I don't mean to be rude, but where did you find this? I can't find the 0105 code referenced to have anything to do with the EGR from a google search.


----------



## sx_ual (Mar 12, 2008)

haynes manual for 1995- 1999 sentra and 200sx
then double checked on mitchell on demand. 
good luck.


----------



## lukesSX (Feb 17, 2010)

Not sure if this is what you're looking for, but here you go.


----------



## mbz321 (Aug 14, 2009)

Thanks...these were a bit easier to follow.

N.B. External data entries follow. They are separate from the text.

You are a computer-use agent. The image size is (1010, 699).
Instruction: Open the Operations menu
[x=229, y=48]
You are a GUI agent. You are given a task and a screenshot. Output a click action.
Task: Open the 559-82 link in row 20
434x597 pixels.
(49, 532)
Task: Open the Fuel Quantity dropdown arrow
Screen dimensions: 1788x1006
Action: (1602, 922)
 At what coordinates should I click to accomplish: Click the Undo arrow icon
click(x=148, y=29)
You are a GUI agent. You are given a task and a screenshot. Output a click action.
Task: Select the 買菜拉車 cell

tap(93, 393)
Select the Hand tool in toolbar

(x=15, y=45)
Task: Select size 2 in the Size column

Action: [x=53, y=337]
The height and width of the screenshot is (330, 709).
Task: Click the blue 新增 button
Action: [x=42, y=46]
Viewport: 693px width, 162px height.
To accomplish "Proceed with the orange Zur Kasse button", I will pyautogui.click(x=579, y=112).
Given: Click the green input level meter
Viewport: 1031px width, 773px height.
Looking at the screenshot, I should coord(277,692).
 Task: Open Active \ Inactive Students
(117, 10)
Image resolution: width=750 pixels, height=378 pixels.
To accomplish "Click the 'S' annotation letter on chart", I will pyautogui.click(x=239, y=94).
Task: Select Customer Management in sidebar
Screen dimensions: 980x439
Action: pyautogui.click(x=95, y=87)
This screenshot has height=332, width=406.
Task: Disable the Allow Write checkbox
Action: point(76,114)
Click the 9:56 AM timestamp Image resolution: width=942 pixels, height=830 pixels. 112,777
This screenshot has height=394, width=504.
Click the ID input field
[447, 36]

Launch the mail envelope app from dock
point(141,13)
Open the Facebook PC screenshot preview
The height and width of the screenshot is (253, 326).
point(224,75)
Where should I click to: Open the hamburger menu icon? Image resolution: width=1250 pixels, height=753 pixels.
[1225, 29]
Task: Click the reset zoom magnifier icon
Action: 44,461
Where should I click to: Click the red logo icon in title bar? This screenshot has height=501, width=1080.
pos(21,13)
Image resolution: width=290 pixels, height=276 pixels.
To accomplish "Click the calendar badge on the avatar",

Except it looks like these are all correct, so this didn't really solve my problem . Ruled out mis-connected cables as a problem though!


----------



## gearheadtx (Nov 2, 2007)

Very Good informatino provided by LukeSX. I am working on an P0400 code for 1997 Sentra GXE and need to know the size for the vacuum line between BHT and EGR. It's the short line that gets fried after so many years of exposure to heat next to the block. I would like to not have to run down to the autopart store several times to match the size. Any help would be greatly appreciated.

Mehrdad


----------